NATO chief to visit Turkey to push for Sweden’s membership
Jens Stoltenberg, Secretary General of NATO (North Atlantic Treaty Organization), an intergovernmental military alliance, has said that he will soon travel to Turkey to push for Sweden’s membership in the alliance.
He attended a meeting of NATO foreign ministers in Oslo, the capital of Norway. During the meeting, he ensured Sweden’s accession to the alliance. He reportedly said, “I’m confident of course that Sweden will be a member, and then we’re working for that to happen as early as possible.”

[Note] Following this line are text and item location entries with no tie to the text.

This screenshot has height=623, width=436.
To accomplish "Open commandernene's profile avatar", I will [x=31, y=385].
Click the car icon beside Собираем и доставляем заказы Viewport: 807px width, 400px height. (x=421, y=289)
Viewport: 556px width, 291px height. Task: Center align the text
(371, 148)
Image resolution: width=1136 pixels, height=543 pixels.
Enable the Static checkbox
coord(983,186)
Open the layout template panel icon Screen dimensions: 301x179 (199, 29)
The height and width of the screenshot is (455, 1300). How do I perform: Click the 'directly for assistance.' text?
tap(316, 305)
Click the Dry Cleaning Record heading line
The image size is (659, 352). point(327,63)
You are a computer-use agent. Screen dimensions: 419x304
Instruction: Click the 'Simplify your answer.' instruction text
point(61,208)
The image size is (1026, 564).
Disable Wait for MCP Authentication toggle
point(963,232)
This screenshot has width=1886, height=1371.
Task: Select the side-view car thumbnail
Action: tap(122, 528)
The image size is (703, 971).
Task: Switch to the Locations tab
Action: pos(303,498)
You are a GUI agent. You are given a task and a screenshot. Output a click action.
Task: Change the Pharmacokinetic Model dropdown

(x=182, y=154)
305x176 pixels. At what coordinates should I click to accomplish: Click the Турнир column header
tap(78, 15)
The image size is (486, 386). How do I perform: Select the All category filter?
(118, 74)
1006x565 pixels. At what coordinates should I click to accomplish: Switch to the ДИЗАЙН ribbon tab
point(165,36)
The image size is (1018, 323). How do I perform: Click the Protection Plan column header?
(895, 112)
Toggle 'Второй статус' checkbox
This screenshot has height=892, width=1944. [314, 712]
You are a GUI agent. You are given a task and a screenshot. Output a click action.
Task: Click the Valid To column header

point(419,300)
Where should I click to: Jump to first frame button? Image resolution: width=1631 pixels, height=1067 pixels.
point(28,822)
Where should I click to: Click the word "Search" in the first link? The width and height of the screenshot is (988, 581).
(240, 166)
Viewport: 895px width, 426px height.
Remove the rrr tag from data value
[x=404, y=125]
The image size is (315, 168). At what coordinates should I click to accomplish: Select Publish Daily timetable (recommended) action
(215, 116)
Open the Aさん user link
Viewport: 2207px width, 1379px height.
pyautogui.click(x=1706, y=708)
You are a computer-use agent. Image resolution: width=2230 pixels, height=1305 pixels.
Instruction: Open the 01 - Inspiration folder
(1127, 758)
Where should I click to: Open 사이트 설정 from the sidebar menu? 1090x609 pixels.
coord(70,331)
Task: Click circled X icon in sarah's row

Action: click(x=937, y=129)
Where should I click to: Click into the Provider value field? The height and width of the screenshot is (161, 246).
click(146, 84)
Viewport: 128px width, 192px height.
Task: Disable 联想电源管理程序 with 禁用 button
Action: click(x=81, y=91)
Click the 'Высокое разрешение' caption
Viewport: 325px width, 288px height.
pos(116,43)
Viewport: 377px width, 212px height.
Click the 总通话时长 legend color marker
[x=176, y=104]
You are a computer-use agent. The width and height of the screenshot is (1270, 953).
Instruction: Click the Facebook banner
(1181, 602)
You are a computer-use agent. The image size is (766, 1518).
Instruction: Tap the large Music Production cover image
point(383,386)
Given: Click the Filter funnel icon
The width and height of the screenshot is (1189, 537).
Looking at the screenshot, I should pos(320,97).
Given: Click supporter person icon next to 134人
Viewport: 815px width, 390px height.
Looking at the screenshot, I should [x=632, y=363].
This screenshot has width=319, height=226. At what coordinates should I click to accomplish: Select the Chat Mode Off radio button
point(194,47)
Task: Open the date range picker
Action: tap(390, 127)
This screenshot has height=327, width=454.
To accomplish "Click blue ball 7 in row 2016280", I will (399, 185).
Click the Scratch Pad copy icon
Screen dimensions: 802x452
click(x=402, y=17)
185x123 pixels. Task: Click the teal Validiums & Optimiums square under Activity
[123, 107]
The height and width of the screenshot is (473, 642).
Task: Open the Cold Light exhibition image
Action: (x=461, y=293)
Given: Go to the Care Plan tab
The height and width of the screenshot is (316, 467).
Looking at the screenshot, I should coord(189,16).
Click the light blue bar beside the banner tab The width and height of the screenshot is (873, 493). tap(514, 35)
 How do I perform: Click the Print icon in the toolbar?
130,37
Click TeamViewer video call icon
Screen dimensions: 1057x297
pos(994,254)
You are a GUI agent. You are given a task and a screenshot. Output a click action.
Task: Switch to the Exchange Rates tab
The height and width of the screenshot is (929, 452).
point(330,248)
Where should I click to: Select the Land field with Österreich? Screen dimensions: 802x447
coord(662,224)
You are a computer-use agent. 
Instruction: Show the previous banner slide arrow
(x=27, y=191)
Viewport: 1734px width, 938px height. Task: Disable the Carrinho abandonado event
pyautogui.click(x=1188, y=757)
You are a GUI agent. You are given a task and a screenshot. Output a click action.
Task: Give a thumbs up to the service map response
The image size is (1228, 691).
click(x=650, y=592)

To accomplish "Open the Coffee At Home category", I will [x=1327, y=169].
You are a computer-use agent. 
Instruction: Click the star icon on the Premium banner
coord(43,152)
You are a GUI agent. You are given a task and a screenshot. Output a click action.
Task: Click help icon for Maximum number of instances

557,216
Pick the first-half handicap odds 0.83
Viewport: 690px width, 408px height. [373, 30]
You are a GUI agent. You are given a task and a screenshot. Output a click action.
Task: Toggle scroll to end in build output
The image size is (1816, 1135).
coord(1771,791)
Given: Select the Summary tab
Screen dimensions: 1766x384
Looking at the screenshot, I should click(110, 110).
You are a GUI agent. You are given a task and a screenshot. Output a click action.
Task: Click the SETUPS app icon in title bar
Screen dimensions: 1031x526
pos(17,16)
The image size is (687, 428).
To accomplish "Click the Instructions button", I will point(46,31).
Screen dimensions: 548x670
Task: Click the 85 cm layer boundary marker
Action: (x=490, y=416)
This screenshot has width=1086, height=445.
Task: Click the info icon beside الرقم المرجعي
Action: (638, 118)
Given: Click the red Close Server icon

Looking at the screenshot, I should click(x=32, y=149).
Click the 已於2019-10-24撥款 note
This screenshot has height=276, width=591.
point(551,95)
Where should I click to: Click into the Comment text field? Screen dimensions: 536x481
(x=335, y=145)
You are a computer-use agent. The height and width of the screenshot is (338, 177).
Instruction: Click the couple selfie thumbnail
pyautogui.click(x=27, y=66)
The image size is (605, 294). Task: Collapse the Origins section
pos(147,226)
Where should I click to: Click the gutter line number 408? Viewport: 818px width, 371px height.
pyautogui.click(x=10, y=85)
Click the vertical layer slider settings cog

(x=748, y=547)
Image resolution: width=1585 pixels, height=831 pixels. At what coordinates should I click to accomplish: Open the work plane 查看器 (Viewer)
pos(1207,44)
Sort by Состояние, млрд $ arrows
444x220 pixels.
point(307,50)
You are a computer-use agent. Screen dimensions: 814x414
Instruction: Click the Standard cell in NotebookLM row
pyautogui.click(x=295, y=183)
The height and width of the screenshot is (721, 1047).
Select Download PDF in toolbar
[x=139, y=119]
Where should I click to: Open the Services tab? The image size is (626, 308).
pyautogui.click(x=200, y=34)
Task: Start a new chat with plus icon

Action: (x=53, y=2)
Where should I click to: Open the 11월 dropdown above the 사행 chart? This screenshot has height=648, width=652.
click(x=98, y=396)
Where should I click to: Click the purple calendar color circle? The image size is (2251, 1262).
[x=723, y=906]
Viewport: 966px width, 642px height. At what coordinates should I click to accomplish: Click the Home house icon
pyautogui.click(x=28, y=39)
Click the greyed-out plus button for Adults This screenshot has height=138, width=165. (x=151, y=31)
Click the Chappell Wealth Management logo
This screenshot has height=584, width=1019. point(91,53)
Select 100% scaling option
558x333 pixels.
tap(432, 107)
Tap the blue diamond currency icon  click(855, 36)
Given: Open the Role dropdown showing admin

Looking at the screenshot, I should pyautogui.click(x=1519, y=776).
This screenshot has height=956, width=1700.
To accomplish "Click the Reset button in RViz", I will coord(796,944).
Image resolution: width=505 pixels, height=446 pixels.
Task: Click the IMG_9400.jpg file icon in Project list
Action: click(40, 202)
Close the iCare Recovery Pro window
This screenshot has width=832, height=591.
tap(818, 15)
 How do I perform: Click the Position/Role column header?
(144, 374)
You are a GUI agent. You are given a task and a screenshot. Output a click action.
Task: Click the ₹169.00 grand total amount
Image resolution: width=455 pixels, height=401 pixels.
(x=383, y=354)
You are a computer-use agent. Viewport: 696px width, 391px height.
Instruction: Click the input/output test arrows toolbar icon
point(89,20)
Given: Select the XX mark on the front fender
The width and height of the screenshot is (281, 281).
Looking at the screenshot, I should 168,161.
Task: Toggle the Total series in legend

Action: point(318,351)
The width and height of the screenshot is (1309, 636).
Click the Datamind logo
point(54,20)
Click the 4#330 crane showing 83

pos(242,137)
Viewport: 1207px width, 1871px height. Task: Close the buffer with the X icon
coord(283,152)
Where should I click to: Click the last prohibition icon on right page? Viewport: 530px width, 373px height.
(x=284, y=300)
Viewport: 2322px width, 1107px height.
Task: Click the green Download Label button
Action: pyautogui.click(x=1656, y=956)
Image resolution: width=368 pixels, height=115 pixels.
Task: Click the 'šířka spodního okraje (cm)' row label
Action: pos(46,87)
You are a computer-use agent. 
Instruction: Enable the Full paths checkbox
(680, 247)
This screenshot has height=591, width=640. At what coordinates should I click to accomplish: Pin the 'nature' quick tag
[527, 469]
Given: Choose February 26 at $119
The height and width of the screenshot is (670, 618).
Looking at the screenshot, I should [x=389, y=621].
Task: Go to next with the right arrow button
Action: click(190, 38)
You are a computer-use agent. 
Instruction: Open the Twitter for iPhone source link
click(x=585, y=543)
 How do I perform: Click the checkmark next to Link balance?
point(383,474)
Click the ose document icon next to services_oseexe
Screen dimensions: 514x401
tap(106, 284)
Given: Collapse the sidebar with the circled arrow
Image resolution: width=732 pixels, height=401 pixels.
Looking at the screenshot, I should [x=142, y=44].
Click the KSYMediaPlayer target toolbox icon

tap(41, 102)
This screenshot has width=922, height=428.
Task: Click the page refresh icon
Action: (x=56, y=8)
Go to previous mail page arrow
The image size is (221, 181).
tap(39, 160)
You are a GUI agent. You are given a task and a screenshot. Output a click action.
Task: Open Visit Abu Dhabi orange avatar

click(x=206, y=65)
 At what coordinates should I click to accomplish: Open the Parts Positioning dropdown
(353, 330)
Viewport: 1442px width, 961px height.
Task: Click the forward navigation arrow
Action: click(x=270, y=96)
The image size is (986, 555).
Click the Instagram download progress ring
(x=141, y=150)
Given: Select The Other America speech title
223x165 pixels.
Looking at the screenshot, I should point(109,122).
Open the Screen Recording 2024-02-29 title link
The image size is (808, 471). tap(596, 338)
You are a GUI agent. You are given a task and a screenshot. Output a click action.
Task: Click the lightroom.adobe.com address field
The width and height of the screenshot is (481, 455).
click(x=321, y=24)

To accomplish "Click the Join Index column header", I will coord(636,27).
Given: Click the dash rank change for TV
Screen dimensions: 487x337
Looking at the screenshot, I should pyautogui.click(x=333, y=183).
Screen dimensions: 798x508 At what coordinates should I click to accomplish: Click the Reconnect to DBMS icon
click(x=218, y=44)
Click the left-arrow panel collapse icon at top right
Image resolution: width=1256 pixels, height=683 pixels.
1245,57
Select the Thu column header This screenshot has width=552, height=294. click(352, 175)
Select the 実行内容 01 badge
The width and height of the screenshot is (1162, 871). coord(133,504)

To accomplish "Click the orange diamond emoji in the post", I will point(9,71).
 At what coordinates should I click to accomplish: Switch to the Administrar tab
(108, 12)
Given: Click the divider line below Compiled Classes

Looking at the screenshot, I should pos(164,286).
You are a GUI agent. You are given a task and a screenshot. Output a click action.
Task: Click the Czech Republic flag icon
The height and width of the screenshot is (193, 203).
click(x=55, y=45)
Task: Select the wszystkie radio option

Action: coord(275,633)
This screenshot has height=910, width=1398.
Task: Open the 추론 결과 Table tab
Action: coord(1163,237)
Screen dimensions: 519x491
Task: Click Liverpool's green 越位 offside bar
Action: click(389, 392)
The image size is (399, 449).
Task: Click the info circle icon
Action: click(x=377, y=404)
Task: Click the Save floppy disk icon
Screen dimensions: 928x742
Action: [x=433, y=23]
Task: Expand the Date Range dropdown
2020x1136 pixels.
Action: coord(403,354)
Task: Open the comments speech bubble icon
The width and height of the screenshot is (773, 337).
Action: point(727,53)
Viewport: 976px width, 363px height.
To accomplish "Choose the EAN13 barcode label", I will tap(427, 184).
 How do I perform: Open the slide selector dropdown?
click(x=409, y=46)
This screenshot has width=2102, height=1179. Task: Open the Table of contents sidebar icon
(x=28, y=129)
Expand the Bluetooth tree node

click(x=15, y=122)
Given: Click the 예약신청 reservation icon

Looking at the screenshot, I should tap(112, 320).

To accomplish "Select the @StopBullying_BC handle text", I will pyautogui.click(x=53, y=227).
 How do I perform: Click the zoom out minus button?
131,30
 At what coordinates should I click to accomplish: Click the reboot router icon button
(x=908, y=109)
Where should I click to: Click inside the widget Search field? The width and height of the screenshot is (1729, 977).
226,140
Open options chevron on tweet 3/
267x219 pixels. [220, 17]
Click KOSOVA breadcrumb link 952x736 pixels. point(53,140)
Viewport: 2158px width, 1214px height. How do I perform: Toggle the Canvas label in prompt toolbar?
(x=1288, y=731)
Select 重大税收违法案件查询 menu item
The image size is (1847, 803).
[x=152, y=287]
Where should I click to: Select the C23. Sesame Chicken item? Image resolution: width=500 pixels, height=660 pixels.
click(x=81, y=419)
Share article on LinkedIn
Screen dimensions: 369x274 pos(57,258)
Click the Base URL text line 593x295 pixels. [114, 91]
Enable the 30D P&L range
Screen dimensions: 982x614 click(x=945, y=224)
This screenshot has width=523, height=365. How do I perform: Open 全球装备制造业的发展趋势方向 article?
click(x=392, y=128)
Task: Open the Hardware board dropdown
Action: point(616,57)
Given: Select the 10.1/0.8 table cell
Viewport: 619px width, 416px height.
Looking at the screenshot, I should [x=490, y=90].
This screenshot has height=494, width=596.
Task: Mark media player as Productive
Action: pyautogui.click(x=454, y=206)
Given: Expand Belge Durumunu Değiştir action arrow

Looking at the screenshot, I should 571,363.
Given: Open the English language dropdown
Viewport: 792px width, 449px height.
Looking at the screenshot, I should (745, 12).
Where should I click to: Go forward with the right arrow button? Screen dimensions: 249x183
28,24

During the press conference, Stoltenberg revealed that he talked toTurkish President Recep Tayyip Erdoğan about Sweden’s membership. After the conclusion of a two-day informal meeting of NATO foreign ministers in Oslo, NATO chief revealed that he worked hard to ensure Sweden’s accession to NATO. Sweden’s foreign minister, Tobias Billström, also attended the meeting. Turkey’s Foreign Minister Mevlut Cavusoglu did not attend the meeting.
The NATO chief also welcomed Sweden’s new anti-terrorism laws. He said, “That shows that Sweden has delivered on what they committed to do under the Trilateral Memorandum concluded last year in Madrid.” Under the agreement, the three countries signed a trilateral memorandum to allow the Nordic countries to join the military alliance. President of Turkey, Recep Tayyip Erdogan, urged the two countries to hand over dozens of people Turkey views as “terrorists.”
Reportedly, Turkey asked Sweden to extradite 120 members of what it considers terrorist groups. In August last year, Sweden announced the first extradition of a Turkish citizen as part of the deal. However, Turkey’s justice minister said that Sweden failed to achieve commitments agreed under the Trilateral Memorandum.
Recently, Mevlüt Çavuşoğlu, the Minister of Foreign Affairs of Turkey, called on Sweden to fulfil its anti-terrorism commitments in order to join NATO. He said, “Fulfil your commitments arising from the Trilateral Memorandum & take concrete steps in the fight against terrorism.”